• YOUR ASSIGNMENT
Since the entries below must stay intact, return each one exactly.

• INFORMATION PROVIDED
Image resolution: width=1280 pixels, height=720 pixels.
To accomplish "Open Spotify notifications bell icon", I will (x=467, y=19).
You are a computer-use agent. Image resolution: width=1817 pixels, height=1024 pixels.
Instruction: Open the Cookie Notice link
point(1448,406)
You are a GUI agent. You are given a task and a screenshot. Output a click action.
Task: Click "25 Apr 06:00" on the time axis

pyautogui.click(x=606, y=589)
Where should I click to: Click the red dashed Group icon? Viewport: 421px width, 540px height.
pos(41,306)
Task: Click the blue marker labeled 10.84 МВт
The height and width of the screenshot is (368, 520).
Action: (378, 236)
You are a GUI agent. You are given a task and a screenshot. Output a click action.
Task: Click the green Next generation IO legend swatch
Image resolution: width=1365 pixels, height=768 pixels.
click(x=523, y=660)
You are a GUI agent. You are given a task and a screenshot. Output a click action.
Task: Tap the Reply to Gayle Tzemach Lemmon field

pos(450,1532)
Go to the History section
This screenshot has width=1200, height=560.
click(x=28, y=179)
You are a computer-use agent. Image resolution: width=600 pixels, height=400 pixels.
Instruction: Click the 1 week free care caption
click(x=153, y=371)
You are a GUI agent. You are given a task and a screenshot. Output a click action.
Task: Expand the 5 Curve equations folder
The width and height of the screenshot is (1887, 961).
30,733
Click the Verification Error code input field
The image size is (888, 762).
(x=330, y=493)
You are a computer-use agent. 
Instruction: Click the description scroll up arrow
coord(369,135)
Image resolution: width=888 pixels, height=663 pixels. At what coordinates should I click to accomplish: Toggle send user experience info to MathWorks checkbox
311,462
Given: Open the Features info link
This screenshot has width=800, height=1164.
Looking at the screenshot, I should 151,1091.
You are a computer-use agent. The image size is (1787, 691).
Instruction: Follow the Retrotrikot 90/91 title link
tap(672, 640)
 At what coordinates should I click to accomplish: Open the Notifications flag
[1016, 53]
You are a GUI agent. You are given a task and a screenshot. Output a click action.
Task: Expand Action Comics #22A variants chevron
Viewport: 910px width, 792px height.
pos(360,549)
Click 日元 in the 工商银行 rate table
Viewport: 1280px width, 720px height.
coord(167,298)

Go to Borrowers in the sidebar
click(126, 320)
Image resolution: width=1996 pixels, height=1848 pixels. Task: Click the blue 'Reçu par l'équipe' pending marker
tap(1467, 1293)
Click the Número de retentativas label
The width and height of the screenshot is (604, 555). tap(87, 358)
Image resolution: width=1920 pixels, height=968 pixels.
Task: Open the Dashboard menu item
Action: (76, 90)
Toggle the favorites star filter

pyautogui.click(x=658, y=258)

• OUTPUT BELOW
Image resolution: width=1280 pixels, height=720 pixels.
To accomplish "Open Spotify notifications bell icon", I will (x=467, y=19).
You are a computer-use agent. Image resolution: width=1817 pixels, height=1024 pixels.
Instruction: Open the Cookie Notice link
point(1448,406)
You are a GUI agent. You are given a task and a screenshot. Output a click action.
Task: Click "25 Apr 06:00" on the time axis

pyautogui.click(x=606, y=589)
Where should I click to: Click the red dashed Group icon? Viewport: 421px width, 540px height.
pos(41,306)
Task: Click the blue marker labeled 10.84 МВт
The height and width of the screenshot is (368, 520).
Action: (378, 236)
You are a GUI agent. You are given a task and a screenshot. Output a click action.
Task: Click the green Next generation IO legend swatch
Image resolution: width=1365 pixels, height=768 pixels.
click(x=523, y=660)
You are a GUI agent. You are given a task and a screenshot. Output a click action.
Task: Tap the Reply to Gayle Tzemach Lemmon field

pos(450,1532)
Go to the History section
This screenshot has width=1200, height=560.
click(x=28, y=179)
You are a computer-use agent. Image resolution: width=600 pixels, height=400 pixels.
Instruction: Click the 1 week free care caption
click(x=153, y=371)
You are a GUI agent. You are given a task and a screenshot. Output a click action.
Task: Expand the 5 Curve equations folder
The width and height of the screenshot is (1887, 961).
30,733
Click the Verification Error code input field
The image size is (888, 762).
(x=330, y=493)
You are a computer-use agent. 
Instruction: Click the description scroll up arrow
coord(369,135)
Image resolution: width=888 pixels, height=663 pixels. At what coordinates should I click to accomplish: Toggle send user experience info to MathWorks checkbox
311,462
Given: Open the Features info link
This screenshot has width=800, height=1164.
Looking at the screenshot, I should 151,1091.
You are a computer-use agent. The image size is (1787, 691).
Instruction: Follow the Retrotrikot 90/91 title link
tap(672, 640)
 At what coordinates should I click to accomplish: Open the Notifications flag
[1016, 53]
You are a GUI agent. You are given a task and a screenshot. Output a click action.
Task: Expand Action Comics #22A variants chevron
Viewport: 910px width, 792px height.
pos(360,549)
Click 日元 in the 工商银行 rate table
Viewport: 1280px width, 720px height.
coord(167,298)

Go to Borrowers in the sidebar
click(126, 320)
Image resolution: width=1996 pixels, height=1848 pixels. Task: Click the blue 'Reçu par l'équipe' pending marker
tap(1467, 1293)
Click the Número de retentativas label
The width and height of the screenshot is (604, 555). tap(87, 358)
Image resolution: width=1920 pixels, height=968 pixels.
Task: Open the Dashboard menu item
Action: (76, 90)
Toggle the favorites star filter

pyautogui.click(x=658, y=258)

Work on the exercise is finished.